For their proteome-wide association study (PWAS), the researchers searched for genetic loci linked to the levels of almost 8,400 proteins assessed by liquid chromatography and mass spectrometry in postmortem dorsolateral prefrontal cortex brain samples from 376 participants in the "Religious Orders Study/Memory Aging Project." Along with available genotyping data for those individuals, who had been profiled with genotyping arrays or whole-genome sequencing, they considered available data for more than 455,200 cases and controls included in a prior AD genome-wide association study.
The team's search led to 11 candidate genes that might be causal for AD, including one known and eight new AD risk genes, which they validated in a subsequent PWAS focused on more than 150 human brain proteomes. The risk gene set appeared to contribute to AD pathogenesis in a manner that was independent of the risk associated with the AD-related apolipoprotein E isoform APOE e4, pointing to new avenues for understanding and potentially treating the neurodegenerative disease.
For their follow-up experiments, the investigators went several steps further, exploring potential protein ties to other traits and symptoms before focusing on the transcripts coding for the PWAS proteins.
For example, in a transcriptome-wide association study that included nearly 900 brain samples from individuals of European ancestry — a set that was heavily skewed toward frontal cortex samples — they found five genes implicated by PWAS that also showed nominally-significant ties to AD in the TWAS. Three more genes had suggestive associations with AD in the transcriptome-centered analysis.

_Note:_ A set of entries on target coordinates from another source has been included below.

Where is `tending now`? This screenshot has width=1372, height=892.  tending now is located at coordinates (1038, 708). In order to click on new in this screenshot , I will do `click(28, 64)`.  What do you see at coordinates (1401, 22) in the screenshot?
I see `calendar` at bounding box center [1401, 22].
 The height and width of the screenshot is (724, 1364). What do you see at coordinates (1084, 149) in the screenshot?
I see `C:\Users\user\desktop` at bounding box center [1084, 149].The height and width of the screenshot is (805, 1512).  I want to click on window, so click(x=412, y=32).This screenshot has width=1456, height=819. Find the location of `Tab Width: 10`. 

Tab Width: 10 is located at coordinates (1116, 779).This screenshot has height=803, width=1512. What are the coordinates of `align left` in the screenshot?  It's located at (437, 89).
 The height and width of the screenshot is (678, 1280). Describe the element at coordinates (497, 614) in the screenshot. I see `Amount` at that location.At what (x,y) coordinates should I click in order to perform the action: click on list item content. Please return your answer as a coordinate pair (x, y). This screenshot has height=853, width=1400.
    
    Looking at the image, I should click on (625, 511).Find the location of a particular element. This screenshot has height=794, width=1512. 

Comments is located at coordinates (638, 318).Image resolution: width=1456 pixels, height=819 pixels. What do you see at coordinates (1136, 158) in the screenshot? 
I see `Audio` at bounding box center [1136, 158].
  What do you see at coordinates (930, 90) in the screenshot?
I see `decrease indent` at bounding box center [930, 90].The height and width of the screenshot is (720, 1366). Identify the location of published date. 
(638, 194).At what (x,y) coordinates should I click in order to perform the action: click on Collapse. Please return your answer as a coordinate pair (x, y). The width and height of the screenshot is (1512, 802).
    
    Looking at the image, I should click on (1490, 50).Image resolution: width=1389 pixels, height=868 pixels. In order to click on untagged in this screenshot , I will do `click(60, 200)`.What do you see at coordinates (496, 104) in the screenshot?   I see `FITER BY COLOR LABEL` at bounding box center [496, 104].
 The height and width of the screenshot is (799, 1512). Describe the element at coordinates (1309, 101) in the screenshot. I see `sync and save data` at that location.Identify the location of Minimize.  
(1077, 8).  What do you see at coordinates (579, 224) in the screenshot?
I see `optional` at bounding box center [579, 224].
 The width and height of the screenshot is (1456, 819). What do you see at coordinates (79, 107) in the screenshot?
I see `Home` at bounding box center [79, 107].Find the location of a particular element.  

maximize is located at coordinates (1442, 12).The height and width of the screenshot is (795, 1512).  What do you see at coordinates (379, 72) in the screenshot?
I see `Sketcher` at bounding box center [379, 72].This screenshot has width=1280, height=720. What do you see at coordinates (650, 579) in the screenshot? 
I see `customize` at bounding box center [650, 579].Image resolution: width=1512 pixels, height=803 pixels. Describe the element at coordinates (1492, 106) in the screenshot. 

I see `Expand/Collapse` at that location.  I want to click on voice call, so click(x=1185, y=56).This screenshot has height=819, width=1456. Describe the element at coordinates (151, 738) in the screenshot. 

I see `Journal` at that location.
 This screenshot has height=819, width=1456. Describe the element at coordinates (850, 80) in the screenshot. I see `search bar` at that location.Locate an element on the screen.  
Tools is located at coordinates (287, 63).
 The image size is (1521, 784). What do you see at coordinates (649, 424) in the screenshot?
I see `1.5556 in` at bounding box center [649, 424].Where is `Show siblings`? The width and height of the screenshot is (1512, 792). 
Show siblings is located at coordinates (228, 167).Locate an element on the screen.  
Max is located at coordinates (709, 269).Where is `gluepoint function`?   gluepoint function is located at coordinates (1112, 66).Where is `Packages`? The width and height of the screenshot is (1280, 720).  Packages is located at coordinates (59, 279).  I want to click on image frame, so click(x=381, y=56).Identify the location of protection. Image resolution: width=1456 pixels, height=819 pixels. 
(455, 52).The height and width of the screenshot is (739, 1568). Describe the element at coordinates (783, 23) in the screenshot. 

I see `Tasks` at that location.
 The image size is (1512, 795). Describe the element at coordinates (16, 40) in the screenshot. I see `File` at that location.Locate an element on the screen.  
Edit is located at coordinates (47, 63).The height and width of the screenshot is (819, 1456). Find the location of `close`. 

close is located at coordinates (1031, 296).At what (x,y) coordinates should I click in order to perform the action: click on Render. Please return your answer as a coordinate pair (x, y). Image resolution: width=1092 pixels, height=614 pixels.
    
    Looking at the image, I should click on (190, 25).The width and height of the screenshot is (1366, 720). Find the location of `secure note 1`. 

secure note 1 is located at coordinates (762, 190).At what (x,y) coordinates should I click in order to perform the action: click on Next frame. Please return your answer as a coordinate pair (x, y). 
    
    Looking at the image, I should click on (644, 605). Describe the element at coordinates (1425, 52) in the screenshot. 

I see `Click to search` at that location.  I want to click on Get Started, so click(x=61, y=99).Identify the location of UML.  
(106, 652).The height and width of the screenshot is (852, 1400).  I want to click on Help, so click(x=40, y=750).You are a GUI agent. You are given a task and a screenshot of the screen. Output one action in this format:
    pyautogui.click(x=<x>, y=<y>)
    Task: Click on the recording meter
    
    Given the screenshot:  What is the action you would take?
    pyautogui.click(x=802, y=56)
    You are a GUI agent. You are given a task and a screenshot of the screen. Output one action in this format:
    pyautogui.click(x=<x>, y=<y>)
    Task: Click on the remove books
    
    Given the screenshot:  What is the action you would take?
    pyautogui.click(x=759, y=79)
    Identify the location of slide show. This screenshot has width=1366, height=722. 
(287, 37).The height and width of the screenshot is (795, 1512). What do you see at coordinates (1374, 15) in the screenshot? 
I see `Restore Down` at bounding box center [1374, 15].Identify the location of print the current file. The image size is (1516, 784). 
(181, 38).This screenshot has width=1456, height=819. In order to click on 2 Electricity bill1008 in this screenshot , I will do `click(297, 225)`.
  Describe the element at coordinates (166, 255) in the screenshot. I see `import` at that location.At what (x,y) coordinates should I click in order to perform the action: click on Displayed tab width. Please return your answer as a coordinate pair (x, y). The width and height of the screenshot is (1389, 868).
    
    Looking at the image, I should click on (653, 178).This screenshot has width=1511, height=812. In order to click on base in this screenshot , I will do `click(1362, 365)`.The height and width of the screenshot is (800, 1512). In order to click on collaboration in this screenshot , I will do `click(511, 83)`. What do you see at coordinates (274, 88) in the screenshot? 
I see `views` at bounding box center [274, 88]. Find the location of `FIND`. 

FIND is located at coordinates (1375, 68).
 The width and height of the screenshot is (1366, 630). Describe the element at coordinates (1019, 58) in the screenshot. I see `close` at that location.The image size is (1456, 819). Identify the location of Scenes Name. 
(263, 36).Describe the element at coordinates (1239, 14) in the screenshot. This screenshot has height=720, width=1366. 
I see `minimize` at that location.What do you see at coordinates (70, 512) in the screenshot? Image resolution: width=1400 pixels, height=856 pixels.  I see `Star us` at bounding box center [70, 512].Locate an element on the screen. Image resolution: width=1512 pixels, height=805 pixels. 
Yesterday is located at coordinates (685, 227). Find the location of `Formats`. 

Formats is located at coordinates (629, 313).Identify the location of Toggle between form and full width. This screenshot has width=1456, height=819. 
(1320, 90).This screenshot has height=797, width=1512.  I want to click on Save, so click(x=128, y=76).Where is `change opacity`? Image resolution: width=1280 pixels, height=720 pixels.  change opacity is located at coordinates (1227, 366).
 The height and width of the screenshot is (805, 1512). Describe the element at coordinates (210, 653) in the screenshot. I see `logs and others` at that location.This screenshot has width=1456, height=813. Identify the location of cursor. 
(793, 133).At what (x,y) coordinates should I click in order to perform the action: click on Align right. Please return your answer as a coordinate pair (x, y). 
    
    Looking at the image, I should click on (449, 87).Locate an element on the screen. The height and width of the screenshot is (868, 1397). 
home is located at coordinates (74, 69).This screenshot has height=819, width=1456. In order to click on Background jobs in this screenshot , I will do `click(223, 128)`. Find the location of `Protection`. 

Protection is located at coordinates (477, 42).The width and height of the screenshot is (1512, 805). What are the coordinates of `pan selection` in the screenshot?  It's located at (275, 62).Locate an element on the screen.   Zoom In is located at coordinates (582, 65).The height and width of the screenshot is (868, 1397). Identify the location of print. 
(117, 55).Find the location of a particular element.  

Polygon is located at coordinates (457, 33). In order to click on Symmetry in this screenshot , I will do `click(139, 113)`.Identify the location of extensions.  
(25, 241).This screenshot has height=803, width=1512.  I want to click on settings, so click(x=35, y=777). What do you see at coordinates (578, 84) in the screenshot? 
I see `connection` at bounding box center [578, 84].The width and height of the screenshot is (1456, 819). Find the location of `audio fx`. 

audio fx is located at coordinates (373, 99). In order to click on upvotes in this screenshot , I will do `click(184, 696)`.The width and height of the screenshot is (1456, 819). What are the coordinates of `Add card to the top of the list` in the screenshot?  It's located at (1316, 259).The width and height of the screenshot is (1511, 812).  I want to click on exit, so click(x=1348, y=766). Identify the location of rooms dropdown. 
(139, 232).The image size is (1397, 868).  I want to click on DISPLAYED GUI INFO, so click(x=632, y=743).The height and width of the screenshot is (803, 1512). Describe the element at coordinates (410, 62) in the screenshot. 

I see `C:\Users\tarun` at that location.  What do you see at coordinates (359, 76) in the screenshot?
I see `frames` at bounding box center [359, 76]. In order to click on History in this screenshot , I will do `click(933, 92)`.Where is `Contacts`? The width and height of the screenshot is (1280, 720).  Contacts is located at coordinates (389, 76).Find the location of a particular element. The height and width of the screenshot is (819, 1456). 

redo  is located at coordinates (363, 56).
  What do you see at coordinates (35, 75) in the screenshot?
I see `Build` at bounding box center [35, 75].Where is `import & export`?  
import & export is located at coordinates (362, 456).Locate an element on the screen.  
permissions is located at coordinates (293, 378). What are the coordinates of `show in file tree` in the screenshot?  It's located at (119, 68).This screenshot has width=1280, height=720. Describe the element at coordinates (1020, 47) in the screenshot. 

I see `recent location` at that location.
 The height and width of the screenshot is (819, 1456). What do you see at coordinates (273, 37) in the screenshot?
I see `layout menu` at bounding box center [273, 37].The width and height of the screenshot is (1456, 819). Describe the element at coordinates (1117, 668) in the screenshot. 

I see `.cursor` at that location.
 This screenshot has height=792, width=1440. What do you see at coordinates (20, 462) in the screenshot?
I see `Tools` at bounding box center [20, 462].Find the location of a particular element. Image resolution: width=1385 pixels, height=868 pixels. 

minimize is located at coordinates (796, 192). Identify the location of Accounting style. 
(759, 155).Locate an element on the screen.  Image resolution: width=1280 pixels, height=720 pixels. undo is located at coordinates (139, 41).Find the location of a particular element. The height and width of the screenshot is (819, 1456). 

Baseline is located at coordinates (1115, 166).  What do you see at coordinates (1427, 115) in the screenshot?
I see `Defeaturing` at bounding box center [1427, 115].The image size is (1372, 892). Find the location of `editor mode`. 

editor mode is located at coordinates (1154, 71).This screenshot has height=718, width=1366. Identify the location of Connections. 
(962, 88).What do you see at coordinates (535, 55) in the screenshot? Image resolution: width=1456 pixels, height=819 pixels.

Half a dozen of the causal genes from the initial PWAS analysis were enriched in specific cell types in dorsolateral prefrontal cortex samples assessed by single-cell RNA sequencing, the team noted, including four genes enriched in excitatory neurons and individual genes that were overrepresented in oligodendrocyte cells or in astrocyte and microglia cell types.
The investigators also considered clusters of genes and proteins that tend to be expressed in concert to ensure that the range of proposed AD associations they picked up was not simply a reflection of activity within co-expression modules. Still, they cautioned that additional research will be needed to dig into the candidate causal gene set further and to search for targetable alterations in AD.
"[W]e identified 11 brain proteins that have evidence consistent with being causal in AD for further mechanistic studies to find new treatments for the disease," the authors concluded.